As you probably already know, the terms skid and pallet are often used interchangeably in industrial packaging and logistics applications. As you’ve seen in the video above, there are some very specific differences between pallets and skids. Essentially, the skid was the first type of pallet ever invented or used. That means that using the two terms interchangeably is mostly correct, but it’s important to understand the ideal uses and limitations of each.
Skids generally lack the strength, durability, and stability needed for long-term warehouse purposes. When a palletized load will be repeatedly loaded and unloaded, the torque of moving the load and using a forklift puts a lot of strain on a pallet or skid. The bottom deck boards allow pallets to manage that torque and stabilize the load, but the same stress may cause skids to fail. The missing bottom deck boards simply make skids less stable from a packaging design perspective.
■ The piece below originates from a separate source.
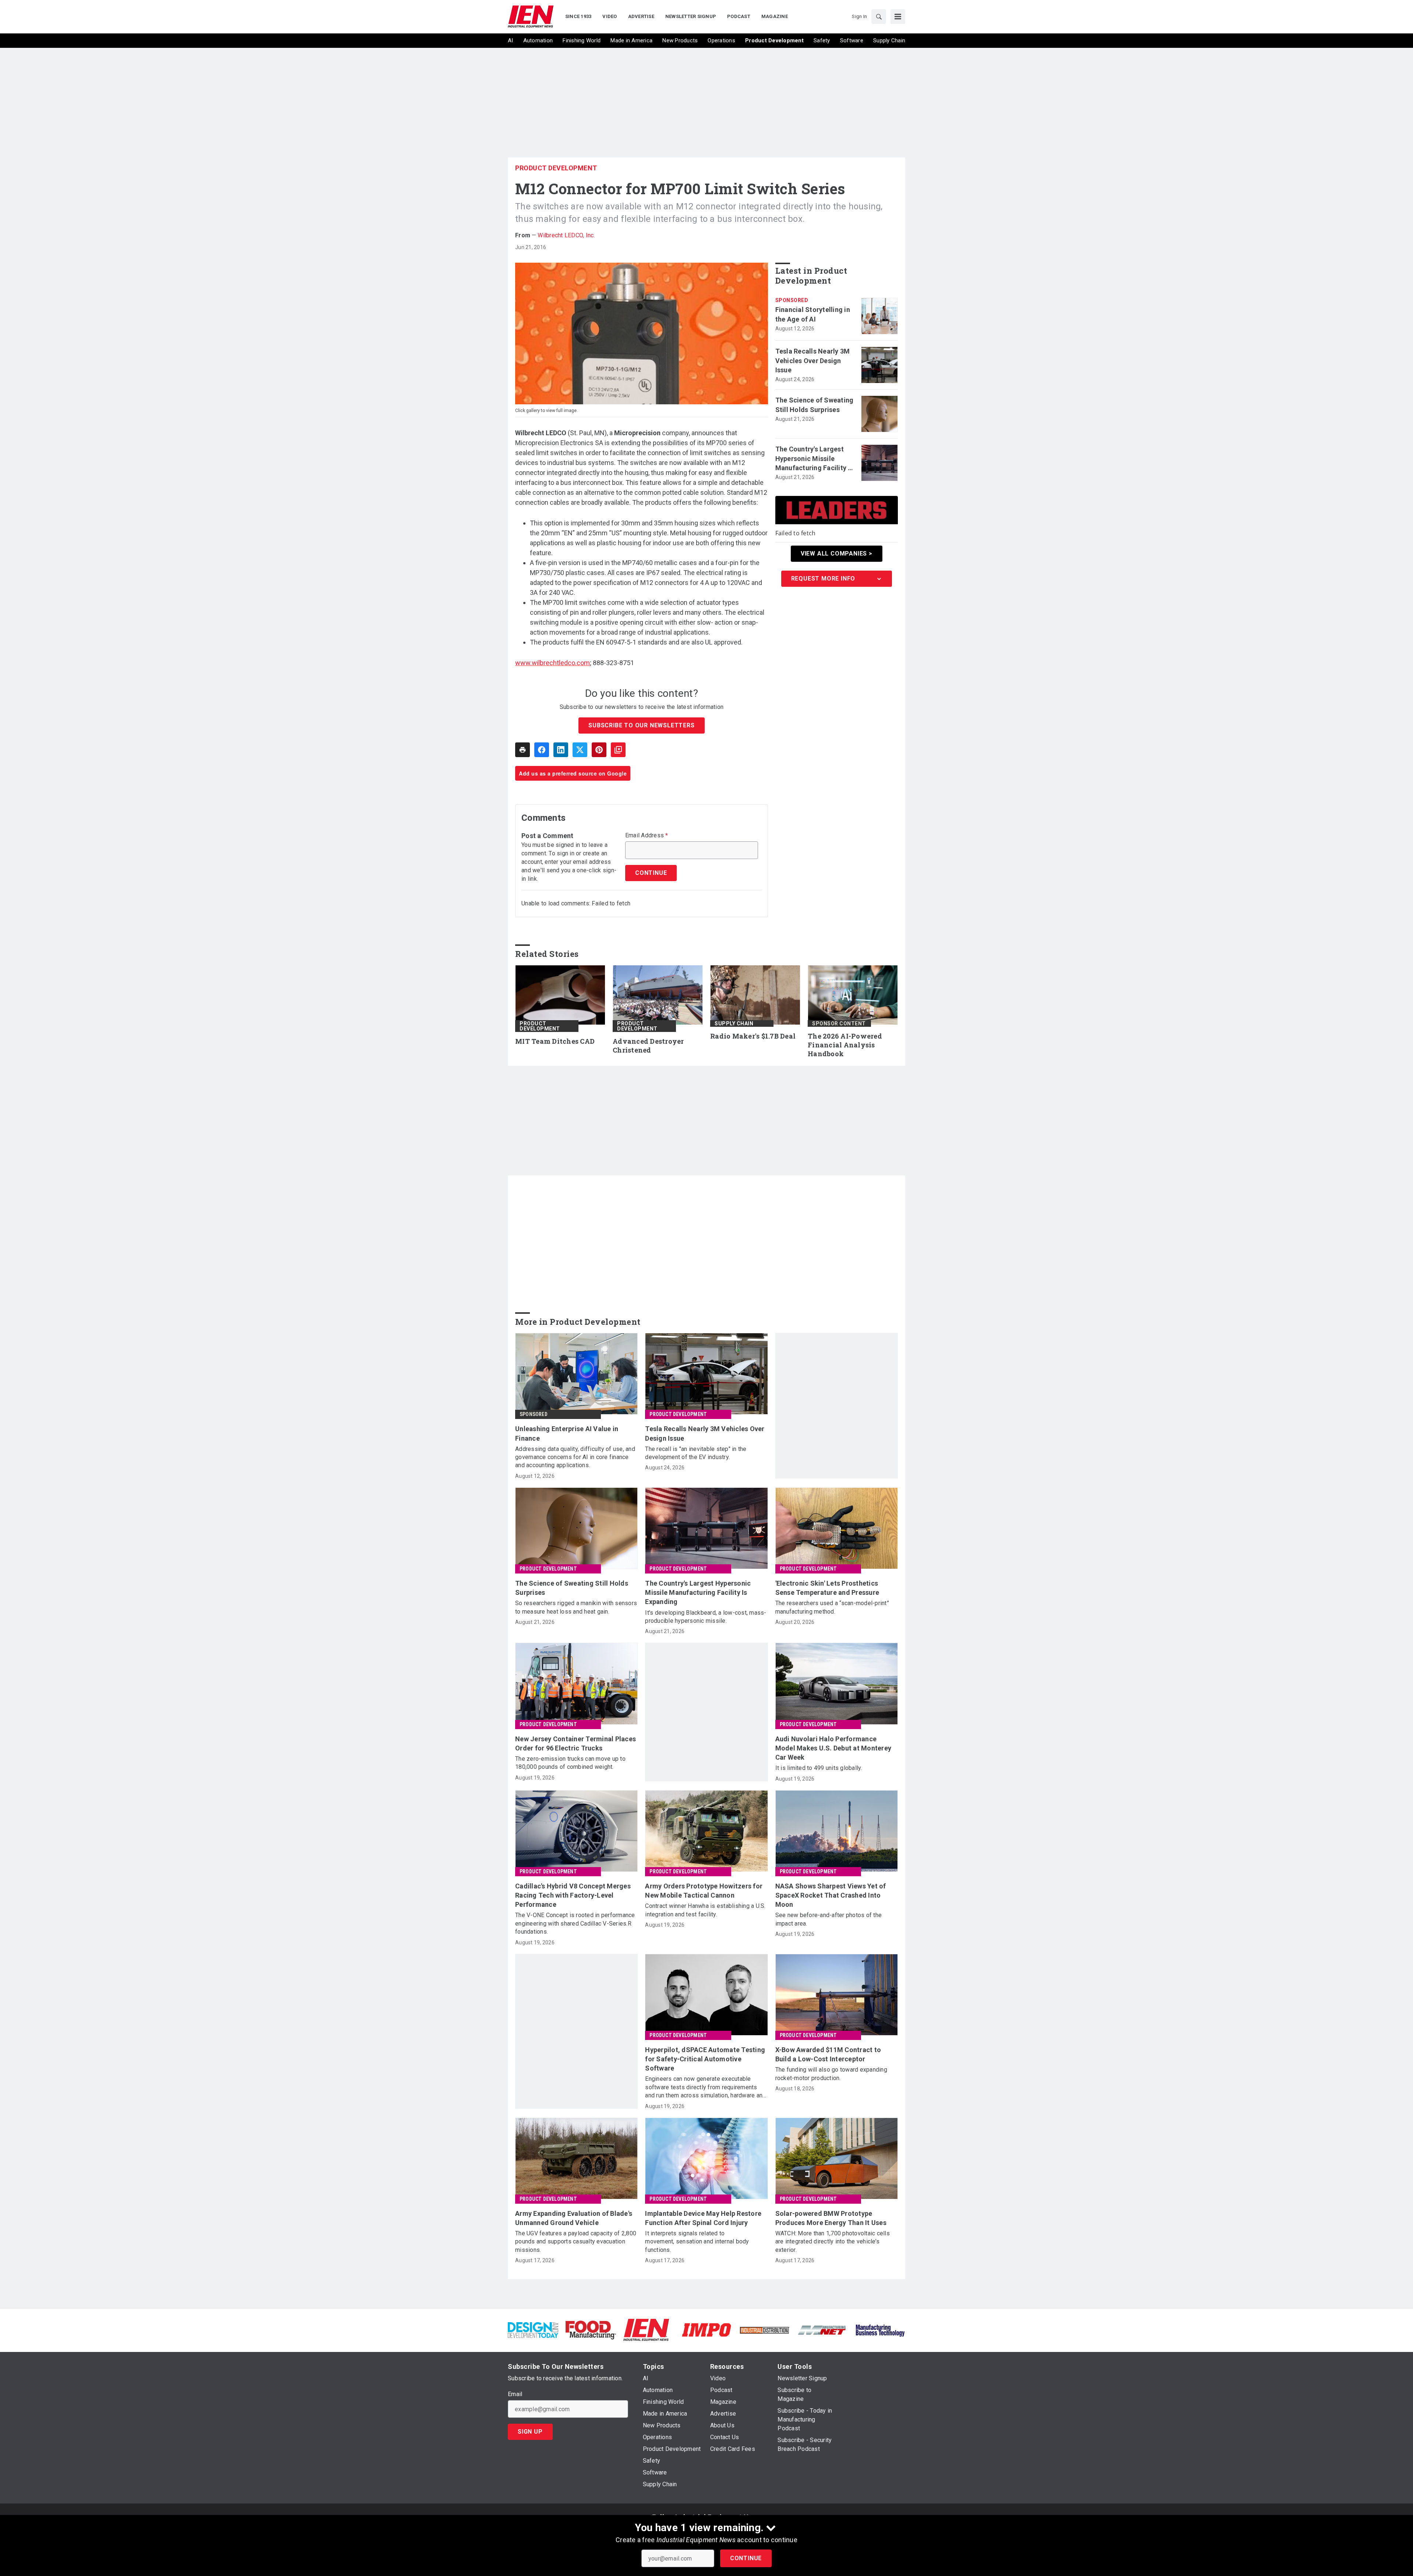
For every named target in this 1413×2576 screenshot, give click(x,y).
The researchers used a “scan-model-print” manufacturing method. (832, 1607)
Skids make an ideal foundation for heavy machinery. They allow the machinery to be transported from the manufacturer to its final destination and can serve as a permanent foundation once it arrives. The skid keeps the machinery, such as an industrial HVAC unit, off the ground. A skid also allows heavy equipment to be pulled into the proper position, something that doesn’t work very well with a pallet. Essentially, a skid is often used as a permanent foundation with the advantage of being mobile when necessary.
Custom skids can be designed to use the right materials and engineered for your particular product usage, transportation needs, weight, and intent of use. Manufacturers using skids as a permanent foundation for their products often custom design skids to meet their specific needs.
There are other times when a skid is the best option because it saves on materials. One example of this is when a skid is used for very heavy items that will only be moved once. The agricultural industry uses skids for things like stone, brick, cement, and even sod. We’ve also seen skids used to transport steel and metal. The idea here is that these types of items need the least expensive packaging possible to get the product to its end-user, and skids can be less expensive since they lack bottom deck boards. These are the kinds of considerations you need to take into account when you’re determining your total cost of packaging.
Now you know the answer to the question, “What is a skid?” Although the terms pallet and skid are often used interchangeably, there are clear differences that will help you make a determination as to whether your products would be better suited to one or the other. For most manufacturers, the pallet is going to be your best bet, but there are definitely situations where a skid would be better.
The skid is an important part of our industrial packaging industry and still serves an important function in material handling today.